With pictures left out, output exactly the lines from the line holding "Task: Click the next arrow circle button" through the end of the data, both included.
━━━━━ RECORDS FOR PROCESSING ━━━━━
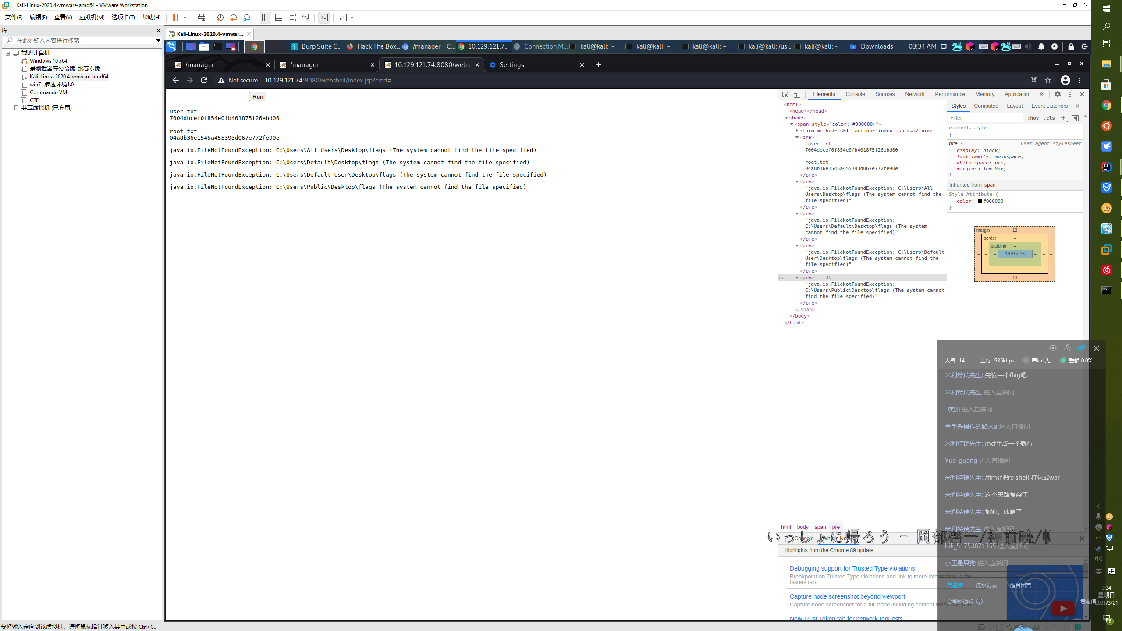Bookmark this page with the star icon
The image size is (1122, 631).
pos(1048,80)
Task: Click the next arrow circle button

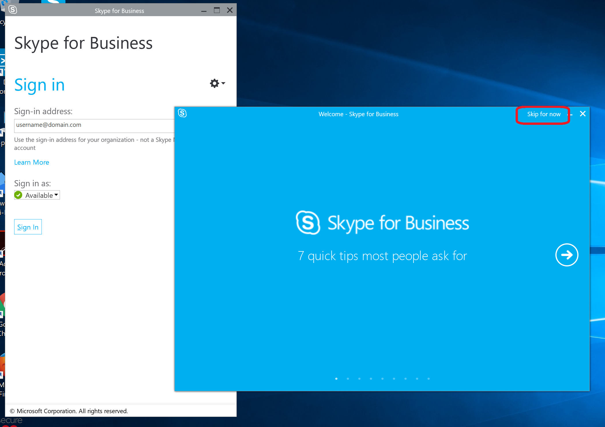Action: point(566,255)
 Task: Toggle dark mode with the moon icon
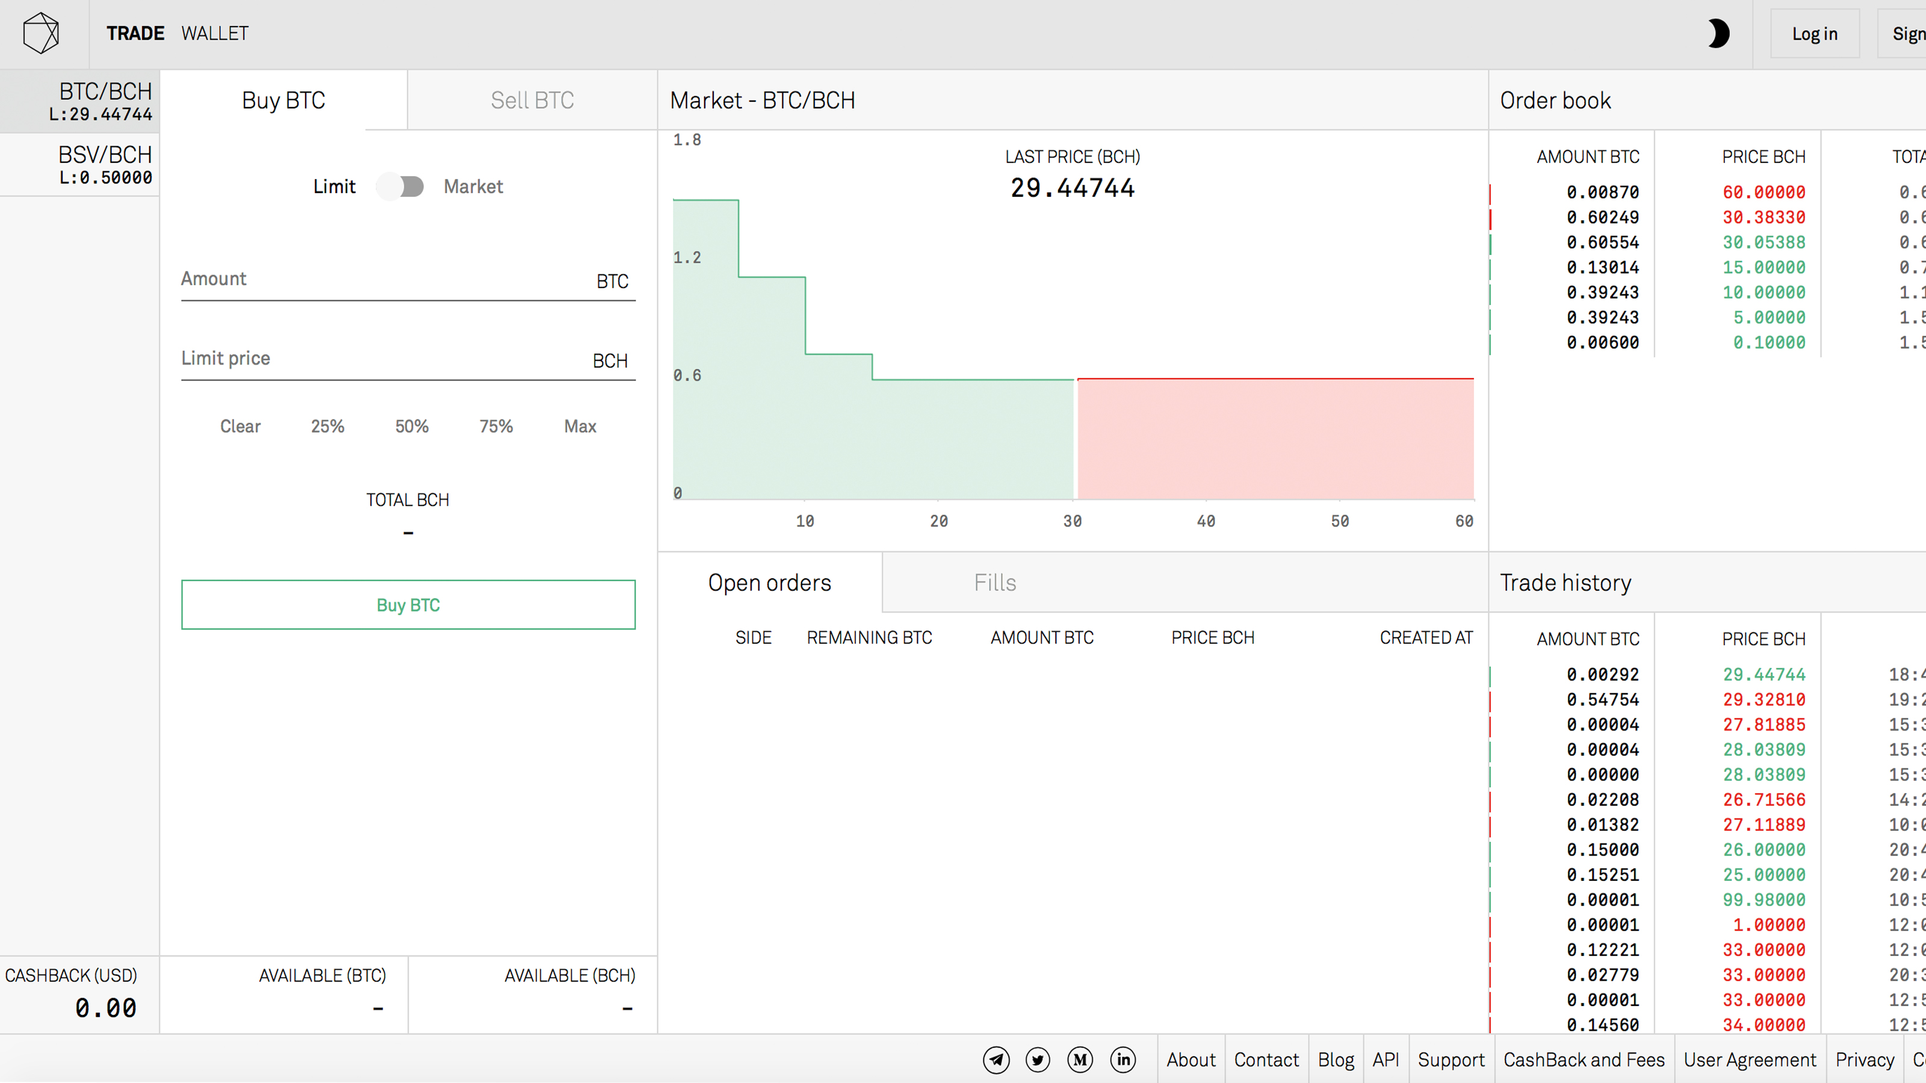(1719, 33)
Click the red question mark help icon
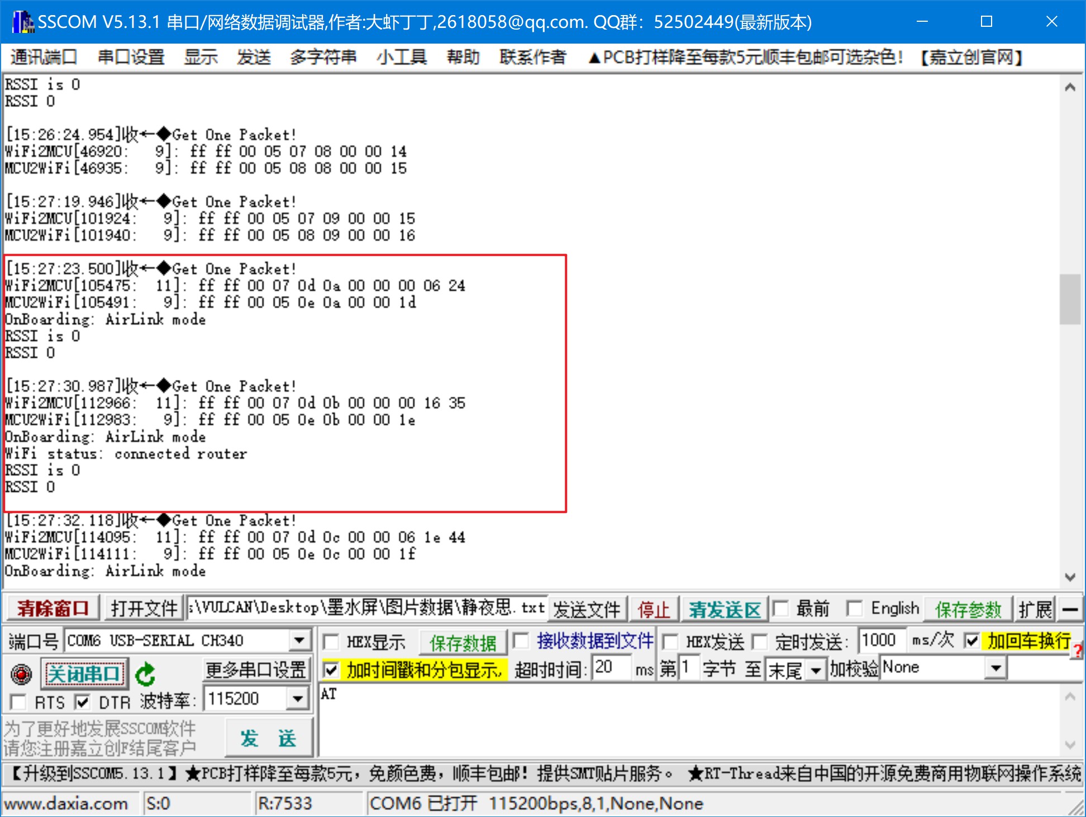The image size is (1086, 817). coord(1078,650)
━━━━━
> [REPLY TO THE TASK]:
Task: Click the next arrow circle button

Action: point(566,255)
 Task: Toggle dark mode with the moon icon
(1719, 33)
Click the red question mark help icon
The image size is (1086, 817). coord(1078,650)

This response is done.